Your life has meaning …

He was addicted no doubt about it. The first time he called into the radio station I told him, “Harry, it’s the best thing I ever did for myself.”

“What’s that?”

Addictions never leave you alone. Addictions don’t care if you call yourself a Christian. Smoking is one of the worst, but a few don’t think so because it’s one of the addictive habits that were once “acceptable.”

Of course everyone has read the stats on smoking and quit, right?  Right, I mean what kind of stupid would it be to keep smoking after reading those grave numbers, huh? Yet, addiction has very little to do with intelligence.

“The doctor tells me if I quit smoking,” Harry mentioned at his third call that week, “then I can have the heart operation I’m needing.”

“So how’s it going?”

“Oh, I do pretty well for a day or two than bam I’m back to smoking as bad as ever.”

Guilt didn’t move Harry to change. He was beyond feeling guilty.  Harry knew all the negative stuff. He told me that he could barely get his lungs kick started in the morning and, “Oh Lord, you should see the crap I cough up.”

“Yeah, no thanks Harry, I remember that gunk.” Nope, guilt wouldn’t work on Harry but still I felt some (humanity) obligation to reason with him; I tried to hook his faith.  “Harry I’m sure you’ve prayed about this?”

“Well sure, my church is praying.  I think the whole world is praying.”

Nonetheless, Harry kept smoking and because he did the doctor would be prevented from performing surgery or so Harry said. Addictions often make you a terrible liar.

“All right let me give you something that might help. Harry the next time you’re tempted to smoke say this: “Every temptation is an opportunity to get closer to Jesus … Does that make sense?”

“Sure, I’ll try it.  I like it. It makes sense.  How’s that go again?”

I repeated the phrase. Harry told me he wrote it down. I prayed he’d see the truth wrapped in the words. Addiction is so noisy it’s difficult to hear anything else.

Two months past by before Harry called me back. During his absence I’d reflected about why people have such a hard time quitting an addiction. Occasionally I’ve heard people advise, “Just give it to Jesus (and leave it there).” As if Jesus had a magic wand he’d wave and fix whatever. But often I listened to other stories about disappointment because giving it to Jesus rarely made a lot of difference. Certainly for some it did but for a lot of others it didn’t.  They needed something more. “Lord God what do we need?”

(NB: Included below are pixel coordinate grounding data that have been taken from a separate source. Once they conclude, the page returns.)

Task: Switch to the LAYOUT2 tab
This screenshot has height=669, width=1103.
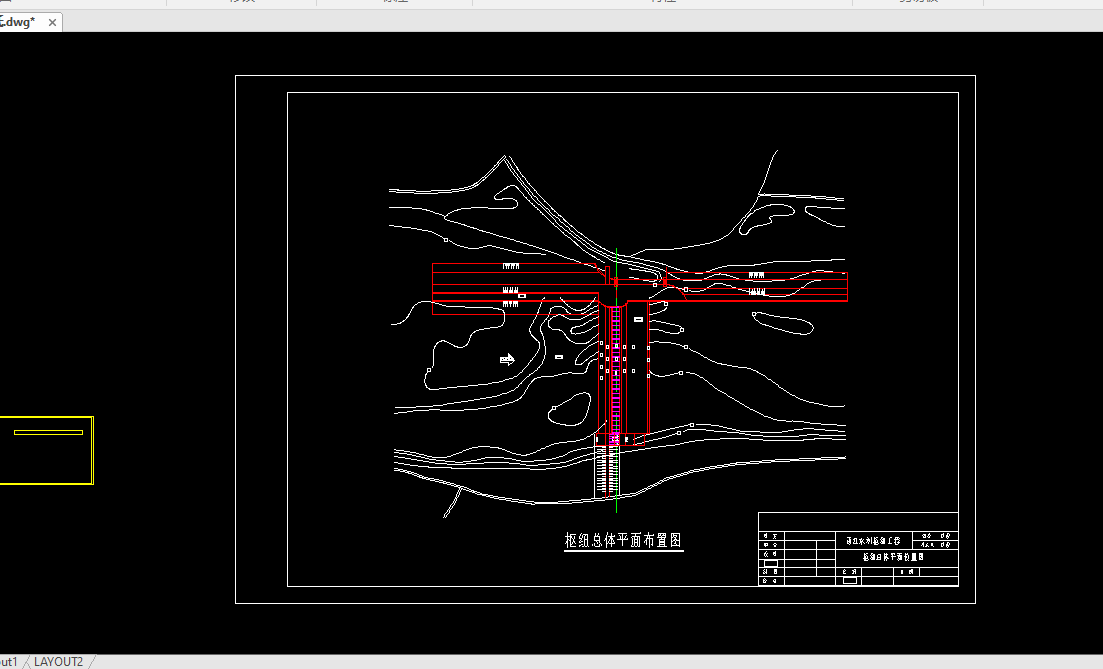Action: point(58,662)
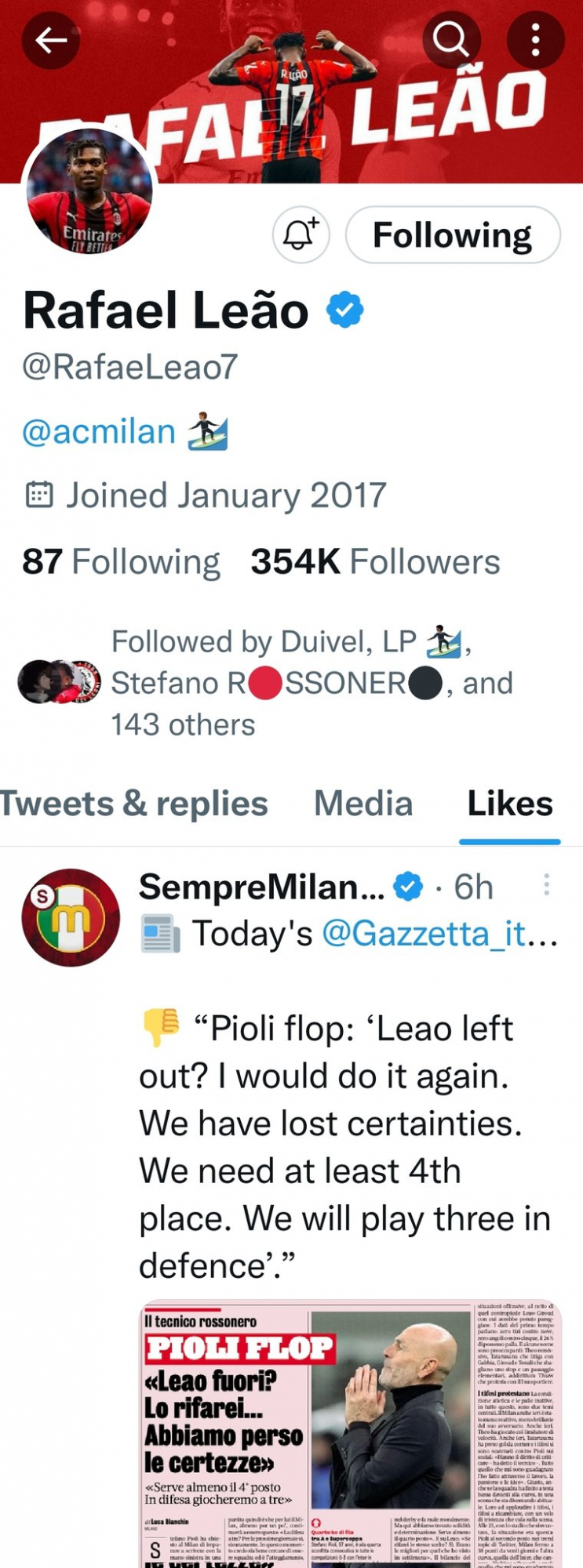Select the Likes tab
The height and width of the screenshot is (1568, 583).
pos(510,804)
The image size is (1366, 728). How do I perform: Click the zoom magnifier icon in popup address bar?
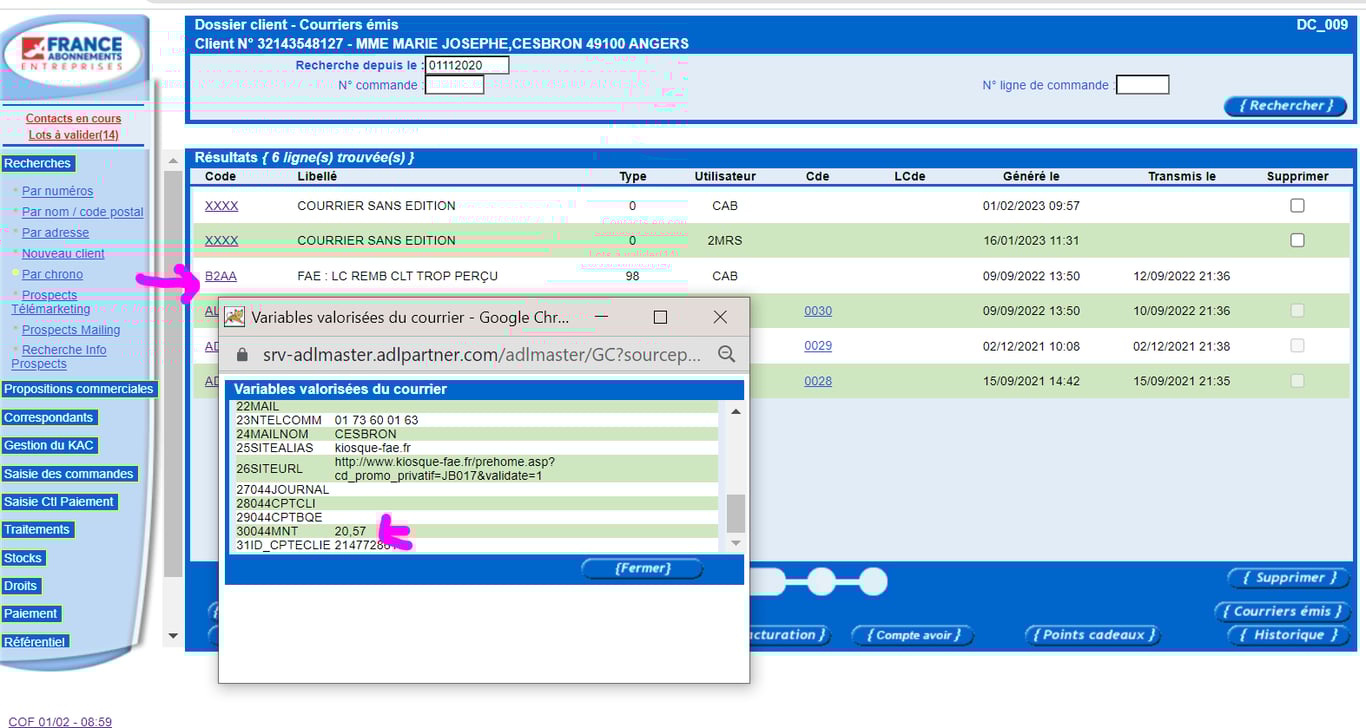click(727, 354)
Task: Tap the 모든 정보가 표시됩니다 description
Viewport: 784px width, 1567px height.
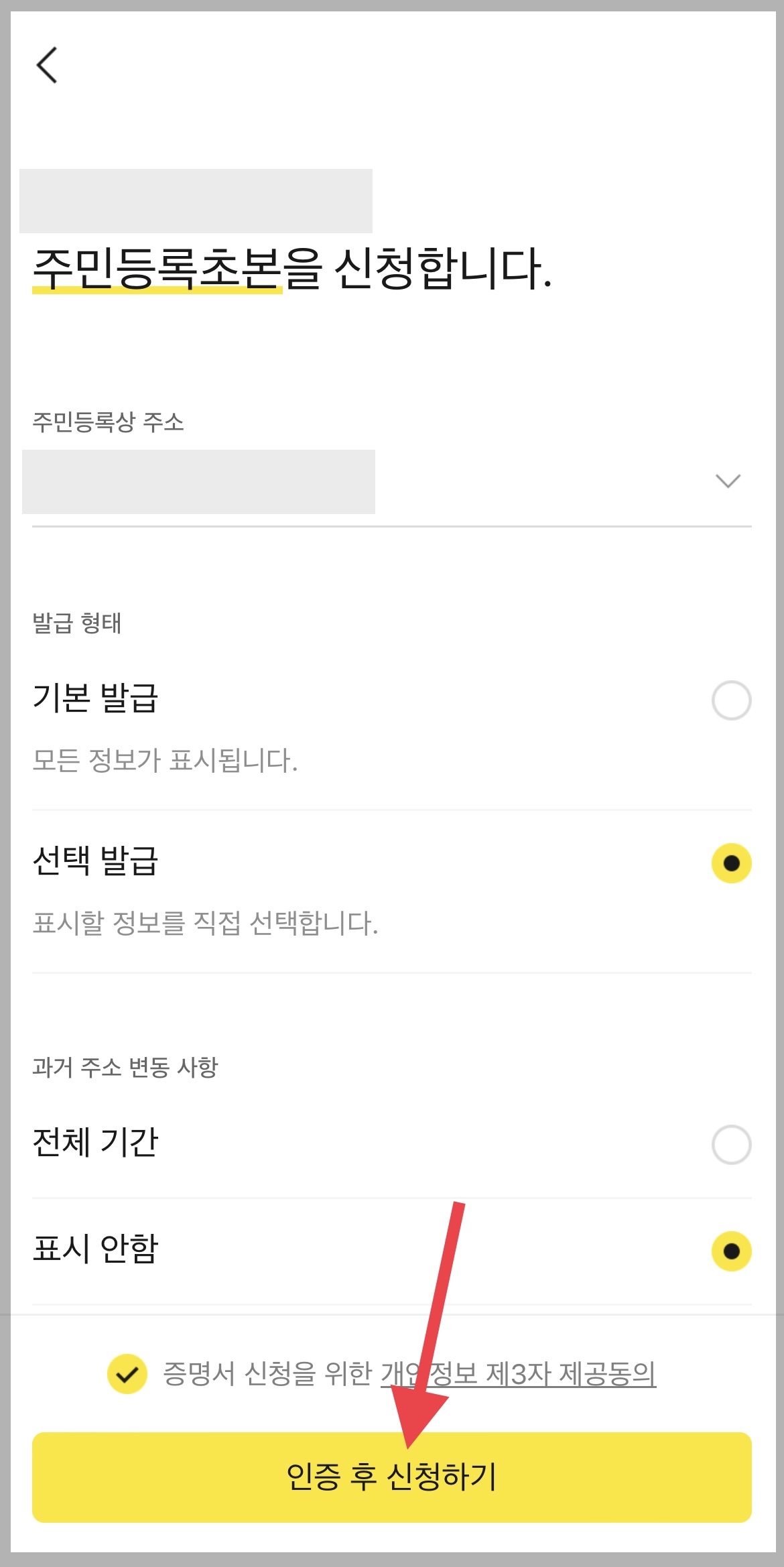Action: pos(165,760)
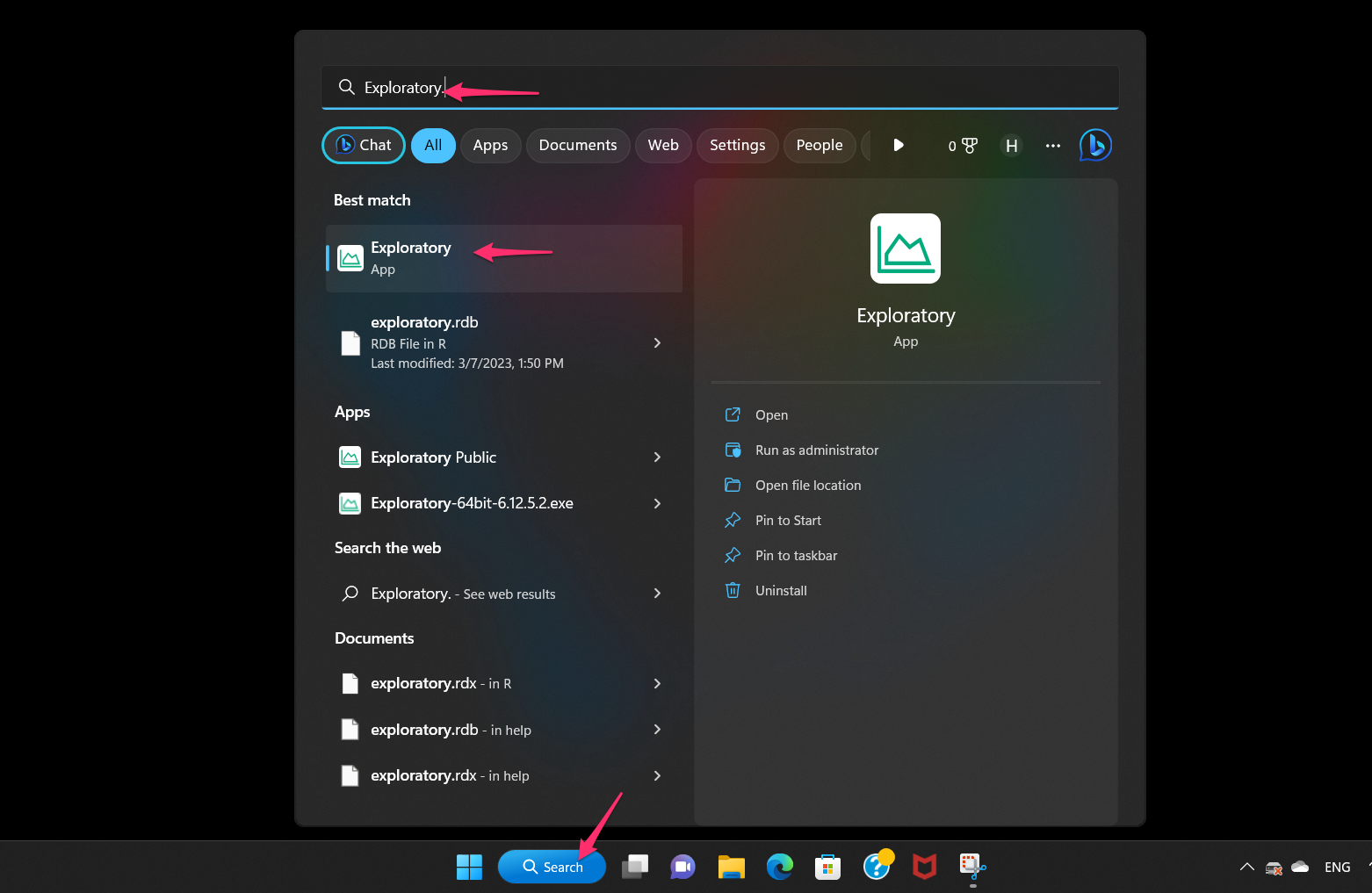
Task: Click Run as administrator
Action: tap(816, 450)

I guess I hoped to offer a formula. If I do this, this will happen.  I like formulas. A formula is easy to follow once I make the decision to follow it.  And if a formula doesn’t work then it isn’t my fault and I can always blame the failure on the faulty formula or the person who gave me the formula. “Naw I tried that it don’t work.”

I’d been there myself. And I had an objection and an excuse for everything. Addiction of any sort is a cruel, demeaning master. How do you beat addiction? If, “Jesus you take it!” isn’t sufficient then what? I wonder how quickly you’re going to follow this formula? I thought about it and began to doodle, then penciled what I was thinking:

1)      You have to want to quit your addiction

2)      You have to take personal responsibility for your addiction

3)      You have to resist and refuse to go along with the temptation of addiction. Then

4)      You have to ask for God’s help with your addiction. But that isn’t enough because then

5)      You have to cooperate with God in giving up your addiction, not just once but continually.

Four big steps before you get to the fifth, but when you act on this advice you will begin to enjoy freedom. The continual cooperation with Jesus means you’re working on the addiction together. You have a relationship. A working relationship that can grow into something more.

I waited for Harry to call back. When he did I planned to tell him my idea. The red light flashed on the incoming studio phone. “Good to hear from you Harry I was wondering what happened to you?”

“Well I had the operation.” I heard his labored breathing, his voice barely louder than a whisper. “The surgeon did what he planned to do.”

“That’s good. Have you quit smoking?”

“I did for a while.” … Short, shallow breath…. “And now I’m smoking again.” … A gasp and a sigh…. “Not as much though.”

Addictions have no mercy.

As I’ve told other addicted callers, since Harry, about the five steps I scribbled on a piece of scrap paper I’ve heard stories of deliverance. I’ll save a few of those stories for later.

“Just give it to Jesus” is enough for some because they have already made the choice they’re quitting their addiction.

For many, though, this isn’t enough.  To those I say the first thing you must do to quit an addiction is say to yourself, “I’m not doing this anymore.”

You have to want to. You begin to understand why you can’t afford to waste anymore time getting less than everything Jesus has to offer. Actually the best thing I ever did for myself was to keep cooperating with Jesus. Truthfully, our relationship is much more satisfying than my past addiction. I pray Harry found this truth too.